═════ The records ═════

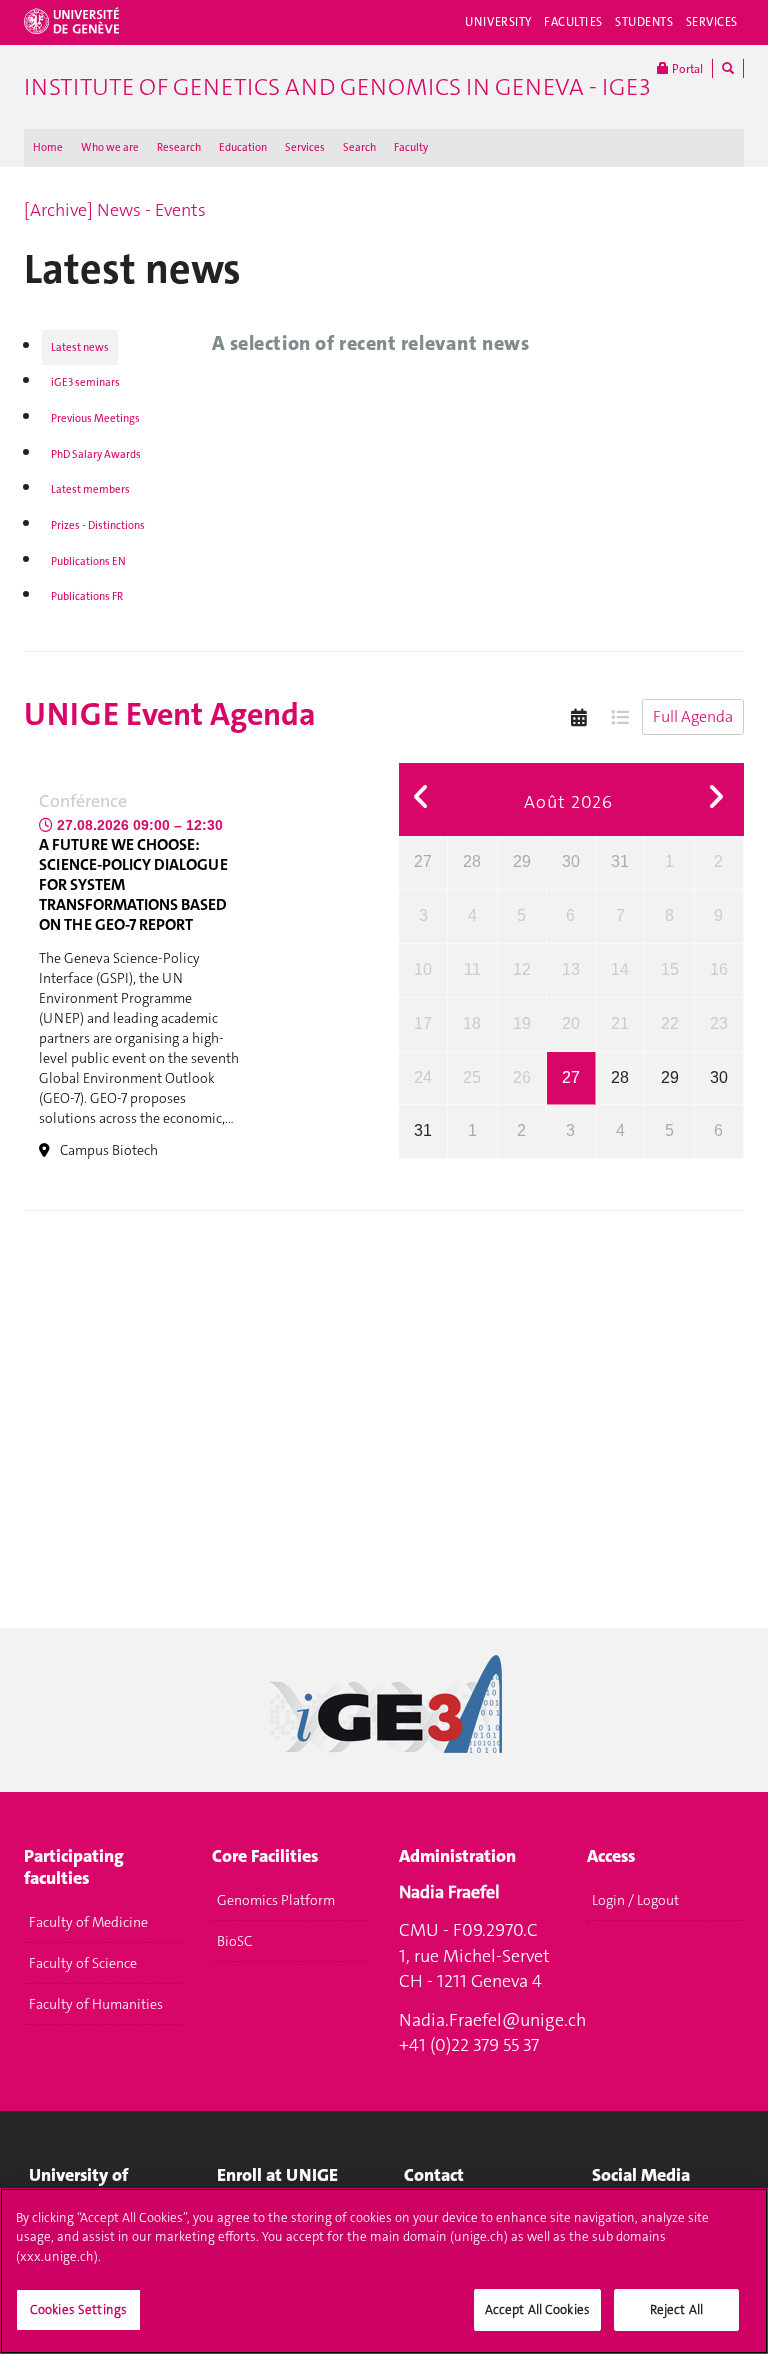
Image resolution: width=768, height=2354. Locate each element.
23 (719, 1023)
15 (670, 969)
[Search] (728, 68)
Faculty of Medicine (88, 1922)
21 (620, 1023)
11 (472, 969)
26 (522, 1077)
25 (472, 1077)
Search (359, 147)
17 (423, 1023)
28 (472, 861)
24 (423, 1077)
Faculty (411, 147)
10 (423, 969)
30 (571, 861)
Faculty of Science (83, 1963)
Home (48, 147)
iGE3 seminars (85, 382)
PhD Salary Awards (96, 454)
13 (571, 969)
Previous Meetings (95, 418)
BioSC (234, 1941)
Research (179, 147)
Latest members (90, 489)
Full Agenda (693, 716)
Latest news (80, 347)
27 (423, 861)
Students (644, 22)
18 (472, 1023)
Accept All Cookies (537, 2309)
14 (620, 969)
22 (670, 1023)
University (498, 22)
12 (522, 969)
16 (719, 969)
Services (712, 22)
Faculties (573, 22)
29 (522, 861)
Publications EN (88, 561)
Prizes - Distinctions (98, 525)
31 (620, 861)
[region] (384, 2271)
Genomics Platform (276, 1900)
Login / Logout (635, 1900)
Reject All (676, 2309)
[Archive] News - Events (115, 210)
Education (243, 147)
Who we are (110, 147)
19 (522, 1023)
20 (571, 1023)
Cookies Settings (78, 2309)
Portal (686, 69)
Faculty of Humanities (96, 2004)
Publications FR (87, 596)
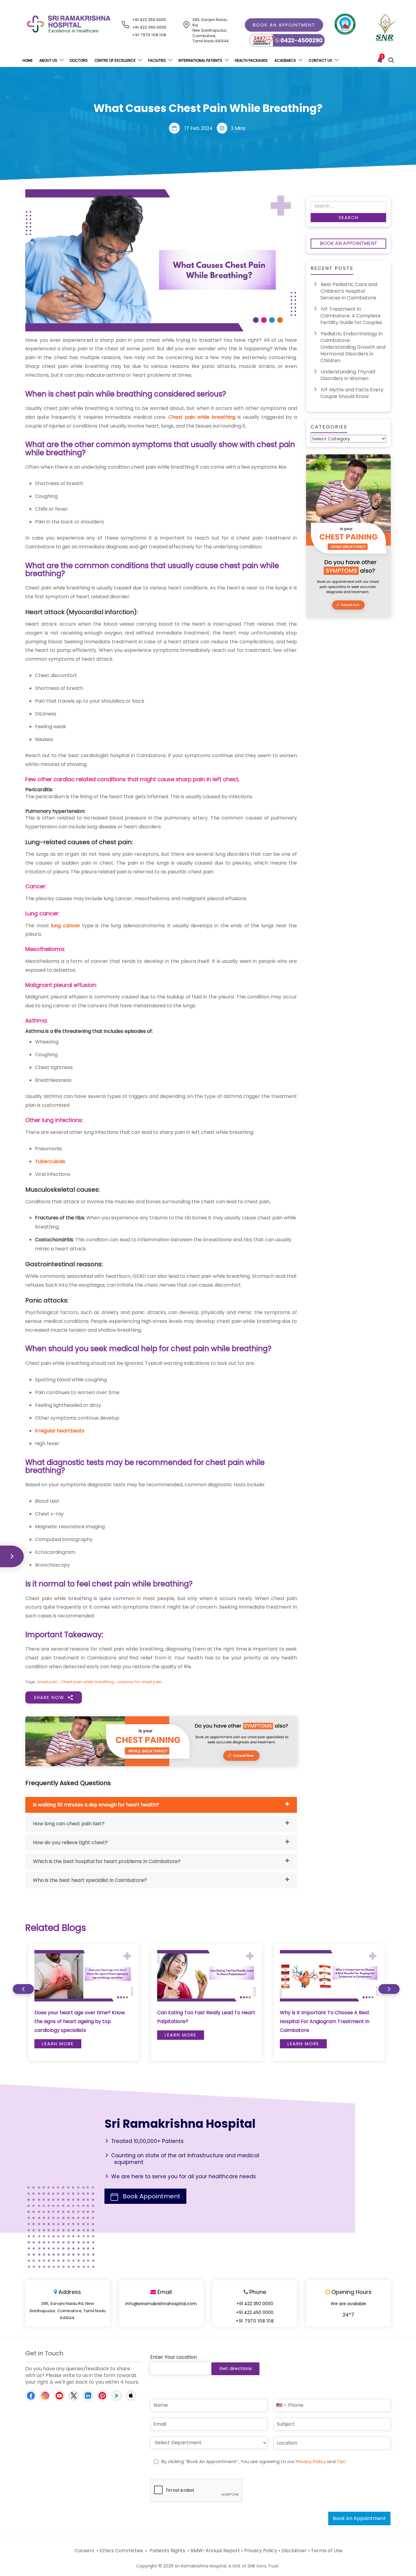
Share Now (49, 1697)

═════

- _Aim of the exercise_:
Hand back the exact lines from the start of the entries to the line with "14 (620, 969)", both ends kept and pictures left out.

- _Written reply_:
Image resolution: width=768, height=2354. Locate each element.
23 (719, 1023)
15 (670, 969)
[Search] (728, 68)
Faculty of Medicine (88, 1922)
21 (620, 1023)
11 (472, 969)
26 (522, 1077)
25 (472, 1077)
Search (359, 147)
17 (423, 1023)
28 (472, 861)
24 (423, 1077)
Faculty (411, 147)
10 (423, 969)
30 (571, 861)
Faculty of Science (83, 1963)
Home (48, 147)
iGE3 seminars (85, 382)
PhD Salary Awards (96, 454)
13 (571, 969)
Previous Meetings (95, 418)
BioSC (234, 1941)
Research (179, 147)
Latest members (90, 489)
Full Agenda (693, 716)
Latest news (80, 347)
27 (423, 861)
Students (644, 22)
18 (472, 1023)
Accept All Cookies (537, 2309)
14 (620, 969)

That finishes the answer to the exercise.